SET TASK A:
Locate each line in the records that contains the string "This" and copy those lines.

EXTRACT PROVIDED:
------------------------------------
Question

How do you find the volume of the pyramid bounded by the plane $2x + 3y + z = 6$ and the coordinate plane?

Answer 1

Hint : A pyramid is a polyhedron figure which has only one base. The base of the pyramid is a poly sided figure. If a region in the plane revolves about a given line, the resulting solid is a solid of revolution, and the line is called the axis of revolution. It’s also the height of a pyramid multiplied by area. Hence, to find the volume of the pyramid bounded by the plane apply integral to the given vectors and find the volume.

Complete step-by-step answer :
Volume of the pyramid bounded by the plane $2x + 3y + z = 6$
Hence, the normal vector is \left( {\begin{array}{*{20}{c}} 2 \\\ 3 \\\ 1 \end{array}} \right) , which points out in the direction of octant 1, so the volume in question is under the plane and in octant 1.
We can re-write the plane as:
On the plane $z\left( {x,y} \right) = 6 - 2x - 3y$
And on the coordinate plane, for $z = 0$ , we have
$\Rightarrow z:0 \to 6 - 2x - 3y$
Along $z = 0$ , y goes from 0 to $3y = 6 - 2x$ hence
$\Rightarrow y:0 \to 2 - \dfrac{2}{3}x$
Along $y = 0$ , $z = 0$ hence
$\Rightarrow x:0 \to 3$
The volume we need is $\int\limits_A^{} {z\left( {x,y} \right)dA}$
We are finding the volume, so $f\left( {x,y,z} \right) = 1$ , Hence the integral we get as:
$\int\limits_0^3 {\int\limits_0^{2 - \dfrac{2}{3}x} {\int\limits_0^{6 - 2x - 3y} {dzdydx} } }$
With respect to $dz$ :
= $\int\limits_{x = 0}^3 {\int\limits_{y = 0}^{2 - \dfrac{2}{3}x} {\int\limits_{z = 0}^{6 - 2x - 3y} {\left[ z \right] _0^{6 - 2x - 3y}dydx} } }$
With respect to $dy$ :

= $\int\limits_{x = 0}^3 {\int\limits_{y = 0}^{2 - \dfrac{2}{3}x} {6 - 2x - 3y \cdot dy \cdot dx} }$
With respect to $dx$ :
= $\int\limits_{x = 0}^3 {\left[ {6y - 2xy - \dfrac{3}{2}{y^2}} \right] _{y = 0}^{2 - \dfrac{2}{3}x}dx}$
= $\int\limits_{x = 0}^3 {\left( {6\left( {2 - \dfrac{2}{3}x} \right) - 2x\left( {2 - \dfrac{2}{3}x} \right) - \dfrac{3}{2}{{\left( {2 - \dfrac{2}{3}x} \right)}^2}} \right)dx}$
Simplifying the terms, we get
= $\int\limits_{x = 0}^3 {\left( {12 - 4x - 4x + \dfrac{4}{3}{x^2} - \dfrac{3}{2}\left( {4 - \dfrac{8}{3}x + \dfrac{4}{9}{x^2}} \right)} \right)dx}$
= $\int\limits_{x = 0}^3 {\left( {12 - 4x - 4x + \dfrac{4}{3}{x^2} - 6 - \dfrac{2}{3}{x^2} + 4x} \right)dx}$
= $\int\limits_{x = 0}^3 {\left( {6 + \dfrac{2}{3}{x^2} - 4x} \right)dx}$
= $\left[ {6x + \dfrac{2}{9}{x^3} - 2{x^2}} \right] _0^3$
Applying the limits, we get:
= $6\left( 3 \right) + \dfrac{2}{9}{\left( 3 \right)^3} - 2{\left( 3 \right)^2}$
= 6 cubic units.
------------------------------------
SET TASK B:
In the pyramid-volume solution, list every range of integration given for a variable.
------------------------------------
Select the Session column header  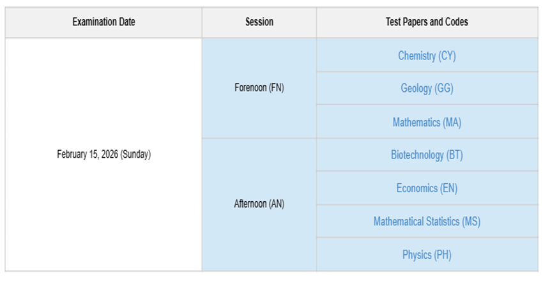(x=259, y=22)
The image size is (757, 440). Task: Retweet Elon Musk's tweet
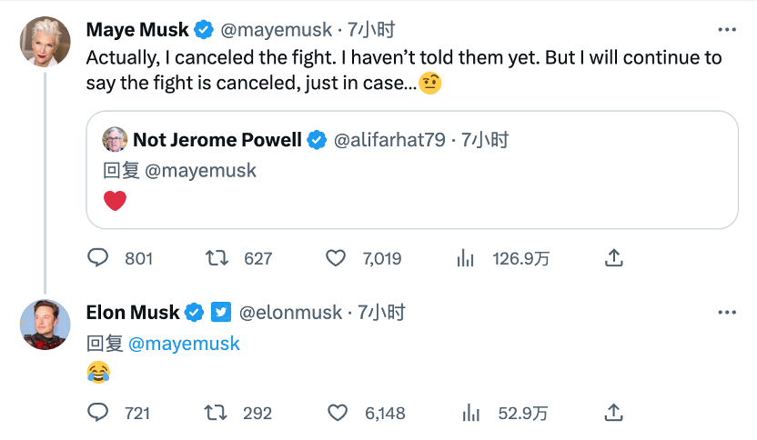coord(217,413)
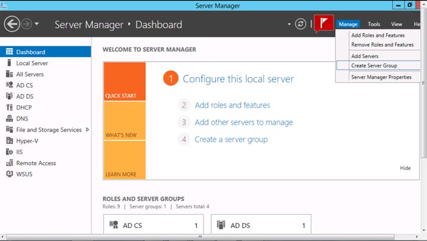Open the Tools menu
This screenshot has height=241, width=427.
click(374, 24)
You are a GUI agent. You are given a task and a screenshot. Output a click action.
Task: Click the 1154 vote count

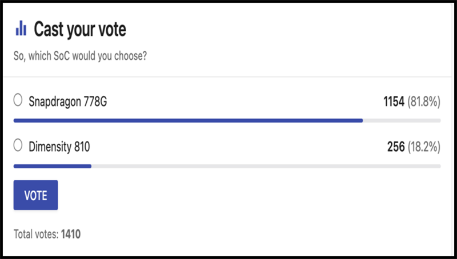pos(393,102)
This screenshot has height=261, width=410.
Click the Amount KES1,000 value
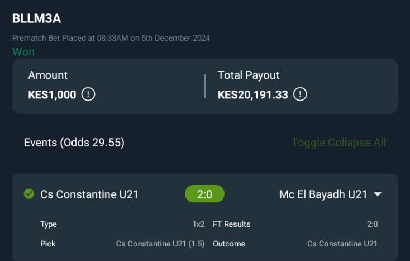pyautogui.click(x=52, y=94)
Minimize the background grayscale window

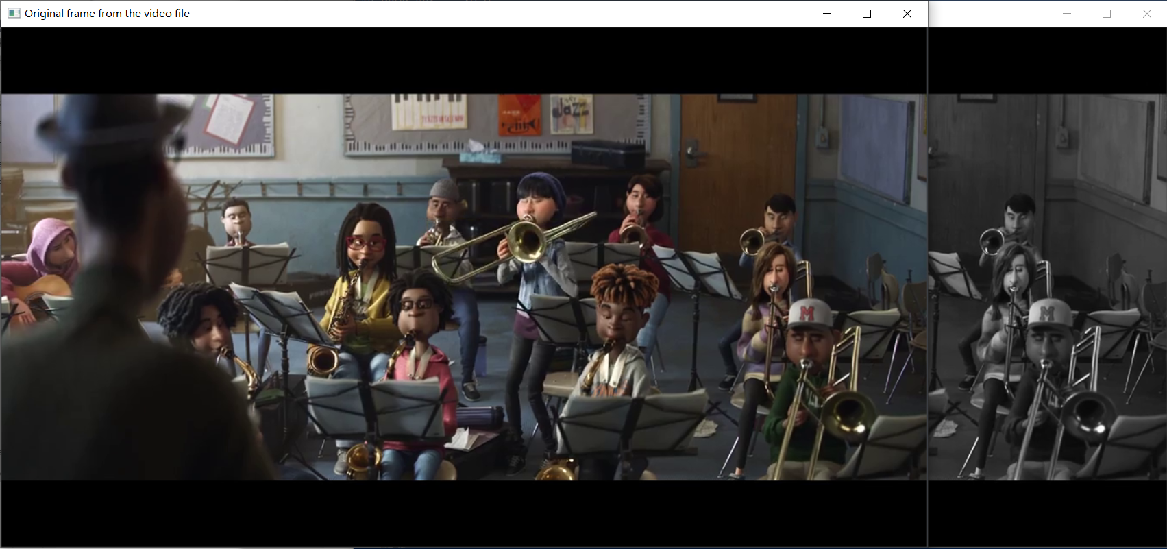1066,14
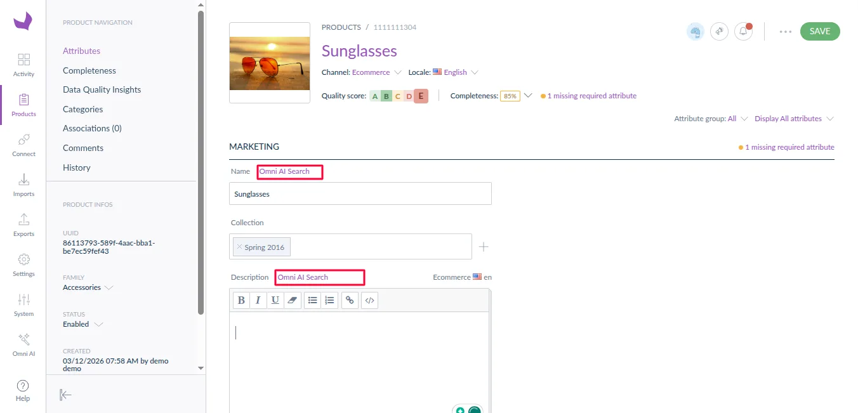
------------------------------------
TASK RESULT A:
This screenshot has height=241, width=427.
This screenshot has height=261, width=410.

TASK RESULT B:
- z: from 0 to 6 − 2x − 3y
- y: from 0 to 2 − (2/3)x
- x: from 0 to 3